In Wirtschaftskreisen werden die Gesetzesänderungen teilweise als nicht weitreichend genug angesehen. Während die oben genannten „Russian to Russian“-Transaktionen von der Genehmigungspflicht befreit wurden, bleibt beispielsweise der Verkauf der herrschenden Anteile an einem strategischen Unternehmen durch den ausländischen Investor an eine russische, durch ihre Offshore-Unternehmen handelnde, juristische Person weiterhin genehmigungspflichtig. Darüber hinaus ist die Genehmigung der Strategischen Kommission aufgrund des nicht eindeutigen Gesetzeswortlauts weiterhin erforderlich, wenn eine durch russische Staatsbürger kontrollierte Gesellschaft Aktien an einem strategischen Unternehmen erwirbt, soweit das erwerbende Unternehmen zu einer Gruppe mit Offshore-Unternehmen gehört.

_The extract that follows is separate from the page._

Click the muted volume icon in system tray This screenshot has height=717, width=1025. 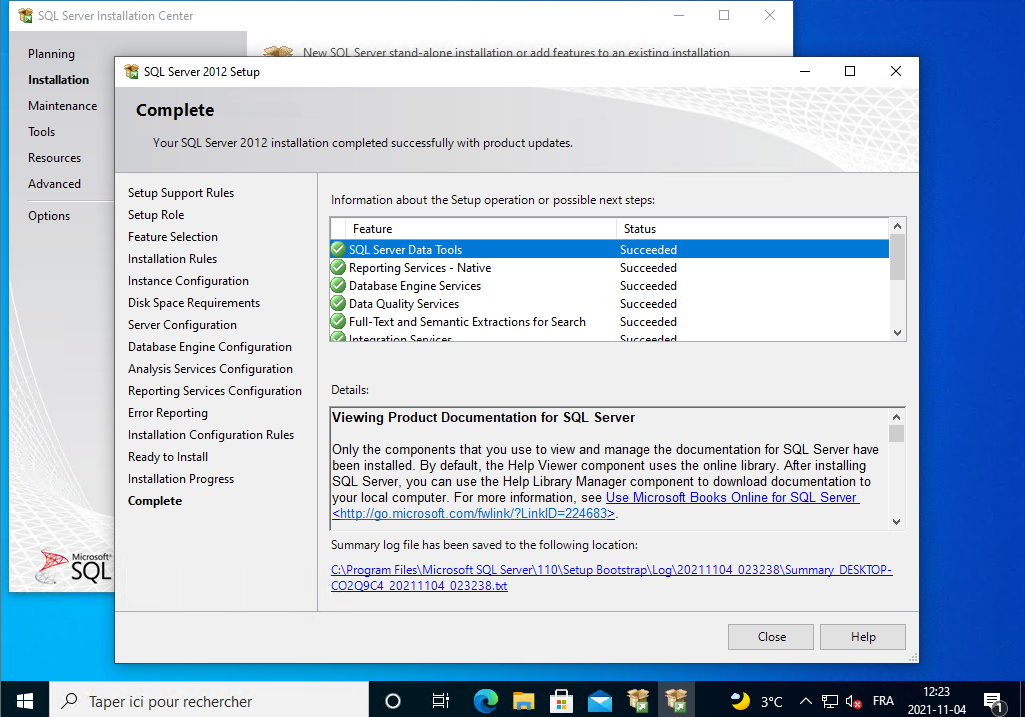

Unberücksichtigt geblieben sind unter anderem auch die Vorschläge im Gesetzgebungsverfahren betreffend die Einstufung des Unternehmens als strategisch wichtig für die nationale Verteidigung und Sicherheit. Die bestehende Generalklausel bedarf einer Konkretisierung, um die Eigenschaft eines strategischen Unternehmens und damit auch die Genehmigungspflicht festzustellen. Die Möglichkeit, Anfragen bei dem Föderalen Antimonopoldienst zur Klärung der Frage zu stellen, ob ein bestimmtes Unternehmen strategische Bedeutung hat, wurde in das Gesetz nicht aufgenommen.

Unabhängig davon bedeuten die Gesetzesänderungen jedenfalls ein klares Signal der russischen Regierung, mehr ausländische Investoren für große Forschungs- und Entwicklungsprojekte in der russischen Rohstoffbranche anzulocken. Die Gesetzesänderungen sind insgesamt als positiv zu bewerten, da die neue Rechtslage Investitionen in die Rohstoffbranche in bedeutendem Umfang vereinfacht. Ausländische Investoren russischer Rohstoffunternehmen, Banken, privatrechtliche Betreiber von Kernkraftwerken, internationale Finanzorganisationen sowie russische Unternehmen mit internationalen Holdingstrukturen werden wohl am meisten von der neuen Rechtslage profitieren.